(RECORDS PROVIDED)

┏━━

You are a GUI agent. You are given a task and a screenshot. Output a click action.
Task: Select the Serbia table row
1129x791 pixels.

┗━━
┏━━

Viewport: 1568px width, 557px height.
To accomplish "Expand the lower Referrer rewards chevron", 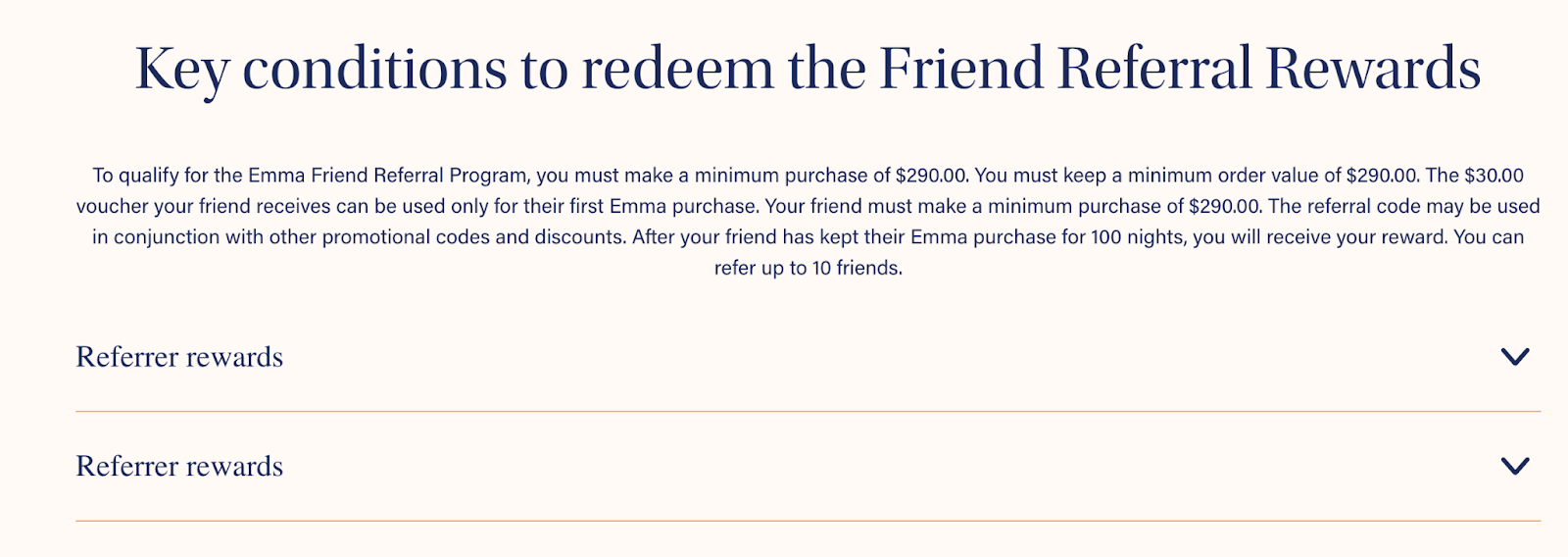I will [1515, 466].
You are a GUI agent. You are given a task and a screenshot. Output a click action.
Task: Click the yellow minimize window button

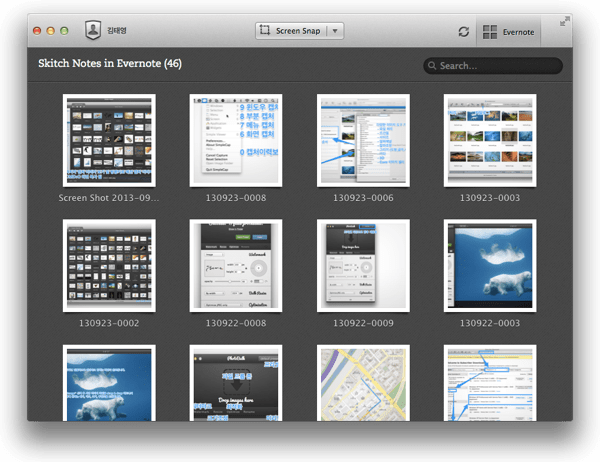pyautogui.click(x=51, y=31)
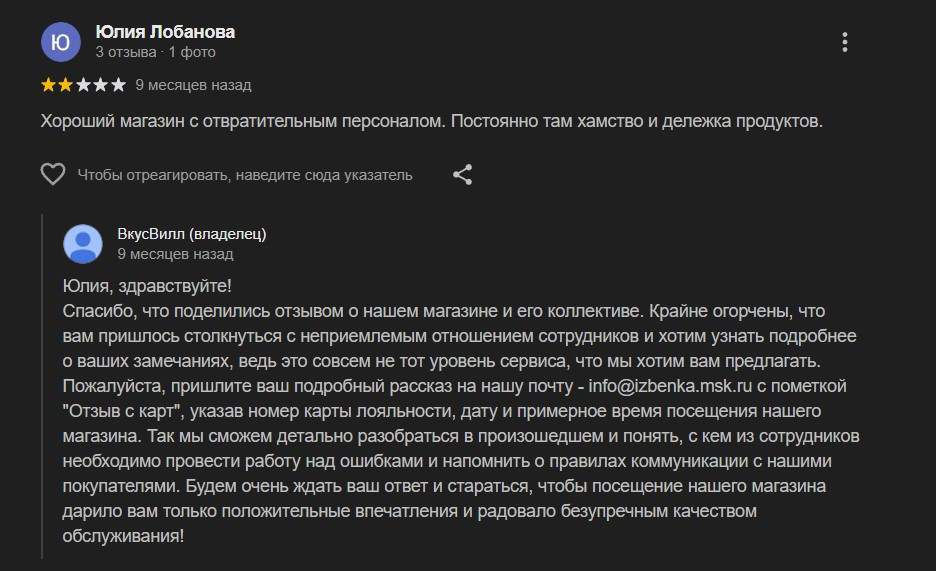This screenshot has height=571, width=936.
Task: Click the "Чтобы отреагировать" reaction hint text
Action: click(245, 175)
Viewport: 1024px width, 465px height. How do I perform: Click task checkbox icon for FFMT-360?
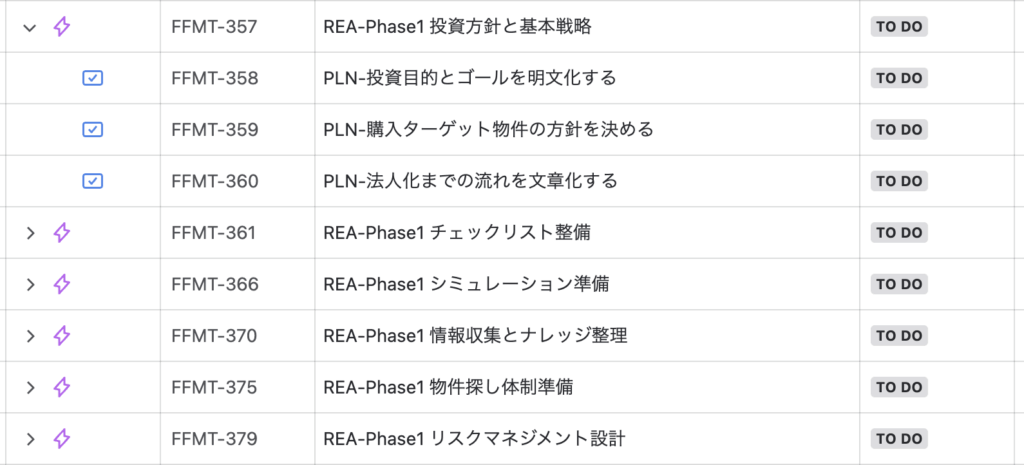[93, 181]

┗━━
┏━━

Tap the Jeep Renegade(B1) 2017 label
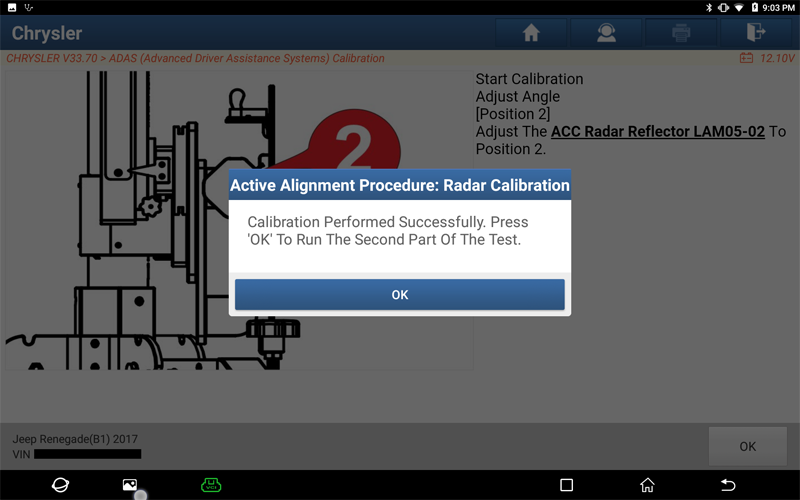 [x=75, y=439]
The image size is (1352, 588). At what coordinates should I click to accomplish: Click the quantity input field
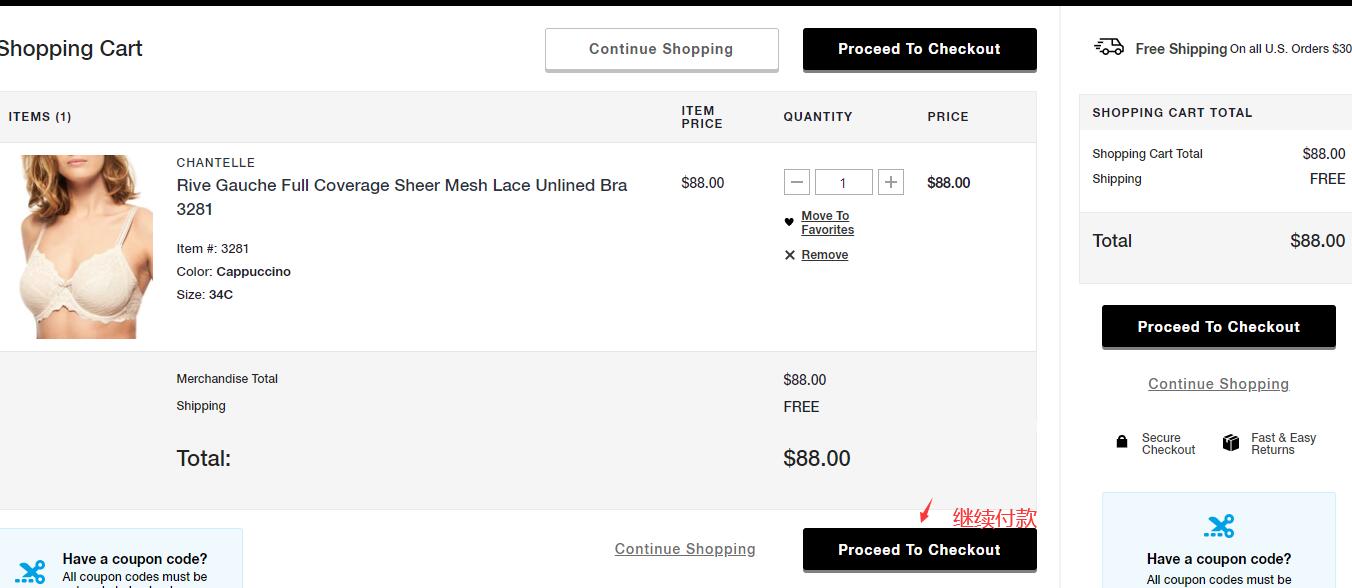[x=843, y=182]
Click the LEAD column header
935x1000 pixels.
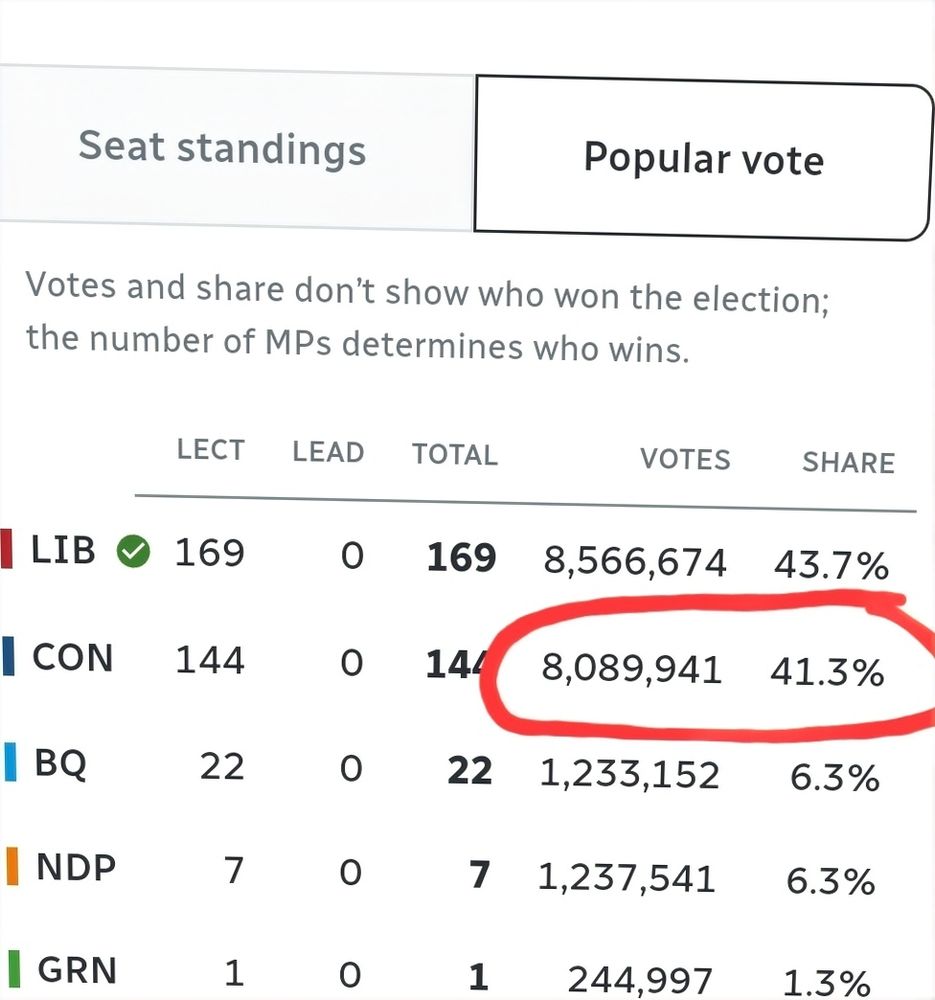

┗━━

Would you please repeat exactly the lines above, starting at the line with "Task: Select the Serbia table row" and stopping at the line with "1129x791 pixels.", both included?

(ANSWER TO THE PROBLEM)
Task: Select the Serbia table row
1129x791 pixels.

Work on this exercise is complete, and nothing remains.